法政大学社会学部メディア社会学科 津田研究室




現代社会論

『アウトサイダーズ』 『意味に餓える社会』 『現代社会の社会学』
『現代社会の理論』 『自己コントロールの檻』 『社会病理を考える』
『社会問題の社会学』 『自由論』 『マクドナルド化する社会』

井上俊ほか編(1997)『現代社会学1 現代社会の社会学』 岩波書店
 
この岩波の社会学シリーズの編者5人が書いた論集です。
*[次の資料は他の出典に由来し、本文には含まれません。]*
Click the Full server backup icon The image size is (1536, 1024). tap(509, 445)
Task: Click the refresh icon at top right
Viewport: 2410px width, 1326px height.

私個人としては、井上俊さんの「動機と物語」、吉見俊哉さんの「アメリカナイゼーションと文化の政治学」が面白かったです。特に井上さんの、人は自らの創り上げた物語的な構図によって世界を認知してゆく、という議論は非常に興味深く、現代のマス・コミュニケーションの問題を考えるうえでも非常に参考になるのではないかと思いました。ところで、大澤真幸さんの「<資本>の想像力」も面白いのですが、もう少し分かりやすく書いてもらえれば、と思います。せっかく、資本主義と人種差別という、とても面白いテーマを扱っているのに。 (1997年)

酒井隆史(2001)『自由論』 青土社
 
権力という観点から現代社会における「自由」について論じている著作。正直、そんなに読みやすい本ではないです。フーコーやラカン、ネオ・マルクス主義などに関して、それなりの理解をもってないと、全然理解できないかもしれません。が、それでも面白いテーマを扱っているとは思います。規律権力に力点を置く従来のフーコー理解を超えて、フーコーの統治論に着目したり、警察権力の増大やゼロ・トレランス政策から、「管理」の権力から「隔離」の権力への移行を説いたりなど、最新の議論が紹介されており、非常に参考になりました。惜しむらくは、やっぱりもうちょっとわかりやすければ…というところでしょうか。(2002年4月)

徳岡秀雄(1997)『社会病理を考える』 世界思想社
 
社会病理研究に対する様々なアプローチを整理し、それらの問題点を明らかにして、新たなモデル構築を試みるとともに、実際の社会病理に対する分析を行っている本です。特に最近流行の構築主義の観点からの社会病理研究へのアプローチは非常に勉強になりました。また、実証分析では「いじめ」の問題を取り上げていますが、そこで「いじめ」の問題がどのようにして社会的に構築されていくのかが明らかにされています。つまり、「校内暴力」として捉えられていたような事象が「いじめ」として認識されるようになり、過去の事象までもが「いじめ」と捉えられるようになる一方、「いじめ」がメディアを通じてさらに拡大していく、というプロセスが存在するわけです。ありふれた評論家なんかとは違った社会問題の認識の仕方を学ぶことが出来るのではないでしょうか。(1999年)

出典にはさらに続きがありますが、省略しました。